Other things being equal (ie 200BB starting stacks plus one full re-buy, so 400BB available per player, and including color-ups), you would need per player:
-Either T400 with T1x10, T5x8, T25x12, T100x5: 35 chips
-Or T400 with T1x10, T5x10, T20x10, T100x6: 36 chips
-Or T2000 with T5x10, T25x10, T100x10, T500x6: 36 chips
-Or T4,000 with T10x10, T50x8, T100X10, T500x8, T1000x4: 40 chips
-Or T10,000 with T25x12, T100x12, T500x5, T1000x8, T5000x2: 39 chips
-Or T10,000 with T25x8, T100x8, T500x6, T1000x7, T5000x2: 31 chips

You can add as many zeroes to the values as desired.
As always, the above is subject to @BGinGA 's approval:)
 
T25 became "standard" with the popularization of the "classic" WSOP main event format of T10000 in chips with 25-50 starting blinds.
Indeed. A lot of the smaller WSOP events (T1500 stacks, etc.) used T5-base sets. The old WSOP 'secondary' 818-spotted set has T5 chips, which were used for non-Hold'em events (like Stud, where smaller chips for antes were needed).

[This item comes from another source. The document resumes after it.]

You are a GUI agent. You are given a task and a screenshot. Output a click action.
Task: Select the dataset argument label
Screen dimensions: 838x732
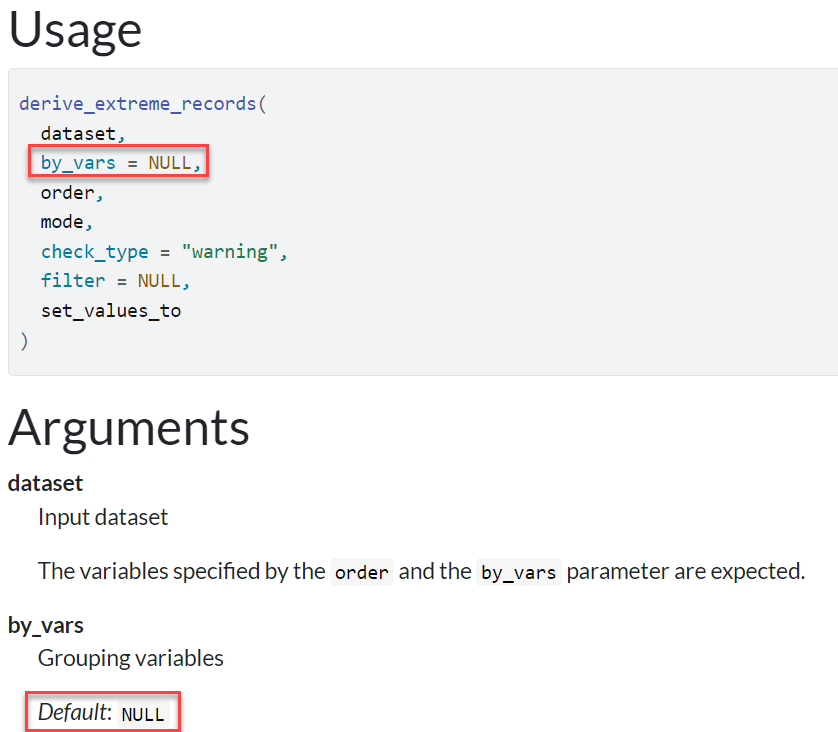pyautogui.click(x=45, y=483)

I"ve seen a lot of bar tournaments that used a T1-base set.
 
T400 with T1x10, T5x8, T25x12, T100x5: 35 chips
That's = T850 not T400
-Or T400 with T1x10, T5x10, T20x10, T100x6: 36 chips
That's T860 not T400
-Or T2000 with T5x10, T25x10, T100x10, T500x6: 36 chips
That's = T4,300 not T2000
-Or T4,000 with T10x10, T50x8, T100X10, T500x8, T1000x4: 40 chips
That's = T9,500 not T4,000
-Or T10,000 with T25x12, T100x12, T500x5, T1000x8, T5000x2: 39 chips
That's = T22,000 not T10,000
-Or T10,000 with T25x8, T100x8, T500x6, T1000x7, T5000x2: 31 chips
That's = T21,000 not T10,000.

As always, the above is subject to @BGinGA 's approval:)
Definitely not BGinGA-approved. :confused
 
I remember playing in a T-120 game using dice chips to represent denominations of 1, 2, 5, 10, 20, and 50.

I also remember a dice chip T-100 game where the blinds began at 1/2 and increased each time someone was eliminated.

Good times. But not good enough to go back to that mess.
 
Just pointing out the totals; I take no responsibility for the denom choices....
Calculating color-ups per player is flawed -- to be accurate, it should be done by total chips to be removed, not on a per-player basis.